Ananth Natarajan, chief executive officer, Infinite Biomedical Technologies
Ananth Natarajan is the CEO and co-founder of Infinite Biomedical Technologies (with Prof. Nitish Thakor of Johns Hopkins). Infinite Biomedical Technologies (IBT) was founded in 1997 to see the fruits of research move down the commercial pathway. By focusing on innovative solutions to important clinical problems, the company has enjoyed success and the projects have thrived. Essentially, Natarajan wants to bridge the gap between research and patient care. Dr Natarajan was recognized for IBT's research into technologies in various stages of development. These technologies include:

  • A minimally invasive screening tool for endometrial cancer.

  • A non-surgical prosthesis to treat stress incontinence.

  • A technology to equip pacemakers and implantable defibrillators with the ability to detect an impending heart attack and enable rapid therapy.

  • A wireless monitor with advanced detection algorithms to evaluate neurological function following brain trauma.

  • An automated intraoperative monitor to improve spine surgery.

These innovations hold the promise to solve pressing clinical problems in the fields of cardiac, gynecologic and neurocritical care.

"I am honored to be included on the TR100 list of young innovators in technology," said Dr Natarajan. "Such recognition affirms that IBT is bridging the chasm between engineering and medicine with technology that can help save and improve lives."

Dr Natarajan co-founded Infinite Biomedical Technologies in 1997. In 1990, at the age of 18, he graduated (with Distinction) from Duke University with a double major in biomedical engineering and electrical engineering. He then earned a master's degree in biomedical engineering from Johns Hopkins University and a medical degree from the University of Chicago's Pritzker School of Medicine.
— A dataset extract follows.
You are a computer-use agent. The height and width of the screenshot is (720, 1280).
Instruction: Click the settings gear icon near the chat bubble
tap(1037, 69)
Dr Smruti Vidwans, Postdoctoral fellow, University of California, San Fransisco
Dr Smruti Vidwans is a molecular biologist by training, having trained at Massachusetts Institute of Techonology and Univeristy of California, San Francisco (UCSF). She is currently doing an academic postdoctoral fellowship at UCSF to commercialize her findings towards discovering new drugs against tuberculosis. Tuberculosis (TB) kills about 2-3 million people each year and about a third of mankind is estimated to be a carrier of this disease. The focus of Dr Vidwans research is to highlight the importance of a two-pronged attack on TB: vaccines to prevent transmission and drugs to eradicate TB from diseased and infected individuals. Dr Vidwans received the honor for her pursuit of a new approach to developing drugs against tuberculosis. No new drugs have been developed to treat TB for decades, and current treatments are harsh and slow to work. A recent breakthrough in the UCSF lab where she works identified a novel molecular pathway critical to the virulence of the bacterium that causes tuberculosis. She is now developing assays to monitor activity of this pathway, which could eventually lead to new drugs.